The total number of executions each year has fallen from a high of 98 in 1999. In 2017, there were 23 executions that took place in eight states. Seven of them occurred in Texas, the most of any state.
The death penalty is currently legal in 28 states, though some states where it is legal, like California, Pennsylvania, and Oregon, have moratoriums on its use. Colorado is the most recent state to abolish the death penalty, signing a bill into law in March.
In other states, complications from lethal injections have halted executions. Oklahoma conducted 112 executions between 1977 and 2017, the third most of any state. Still, it has not executed a person since 2015, when autopsy reports revealed that the state had used potassium acetate in a lethal injection, rather than the potassium chloride approved under protocol.
Arizona, which has executed 37 people since 1977, halted executions in 2014 when one lethal injection execution took 15 doses and almost two hours to complete. Some pharmaceutical companies have restricted their drugs from use in executions, further shrinking the available lethal injection drugs that states can utilize. But the federal government is not alone in considering executions again. The Attorney General of Arizona, Mark Brnovich, indicated in a letter to the governor earlier this month that the state might resume executions now that legal barriers are resolved.
The number of people on death row climbed annually from 1980 to 2000, when there were 3,593 individuals under sentence of death. Those numbers are down in recent years. The number of people on death row in 2017 was 2,703, an almost 25% decrease from 2000. In 2017, there were 105 people who left death row without execution and 34 who joined it. The reason for leaving is not always a commuted sentence – of the 105 who disappeared from death row counts, 21 died of natural causes, two committed suicide, and one died in a traffic accident.

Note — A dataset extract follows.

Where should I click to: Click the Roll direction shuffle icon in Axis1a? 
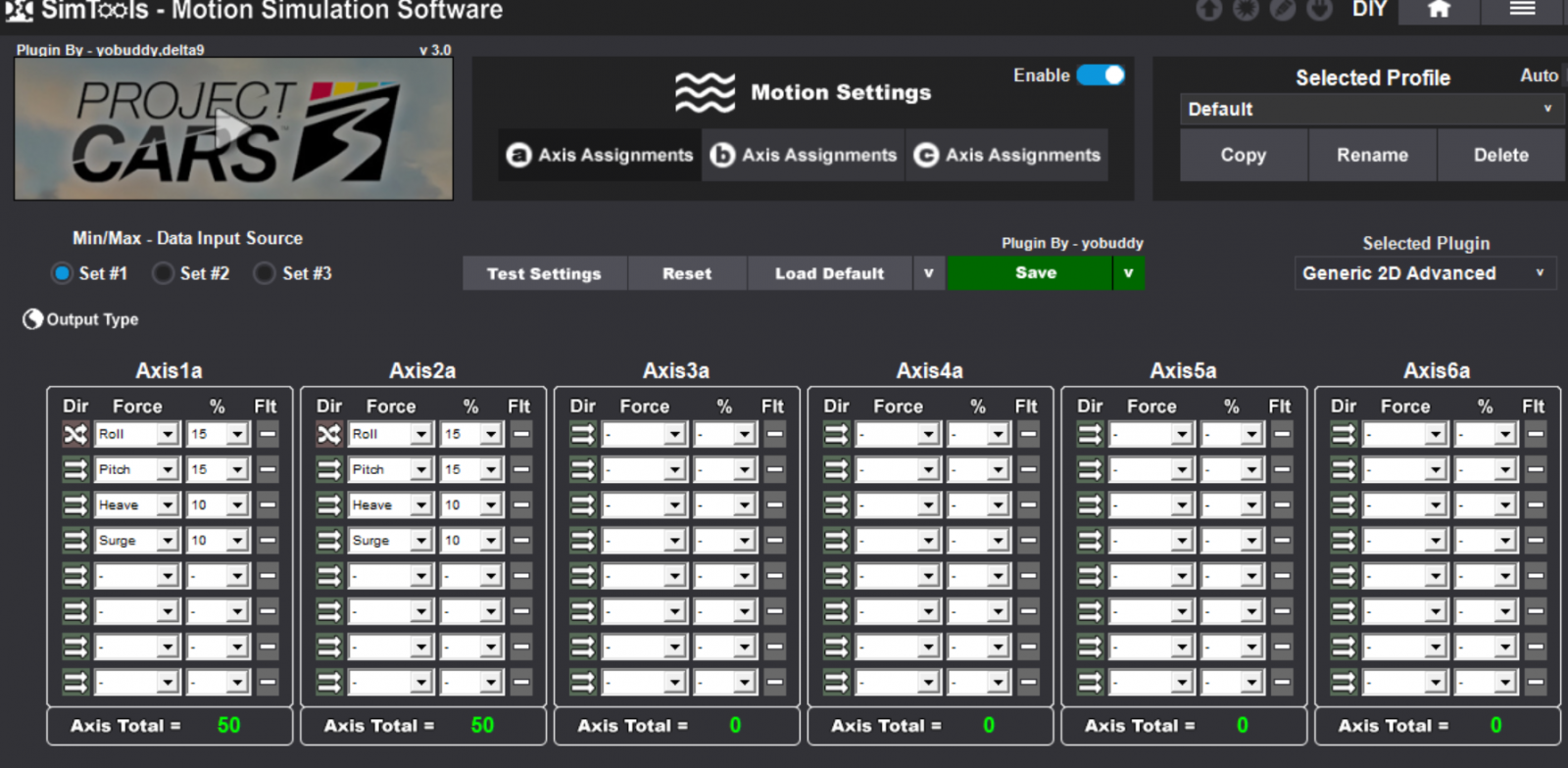(x=75, y=434)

Of more than 1.4 million prisoners nationwide in 2018, 33% were Black and non-Hispanic. Black and non-Hispanic people make up about 13% of the general population.
About 42% of death row inmates were Black in 2017. BJS data includes people who are Black and Hispanic as well as Black and non-Hispanic, so it is difficult to be sure of the extent of the difference between the rates of Black inmates in prison and on death row. The percentage of Black people among those on death row has fallen since 1970, when Black people made up 53% of individuals sentenced to death.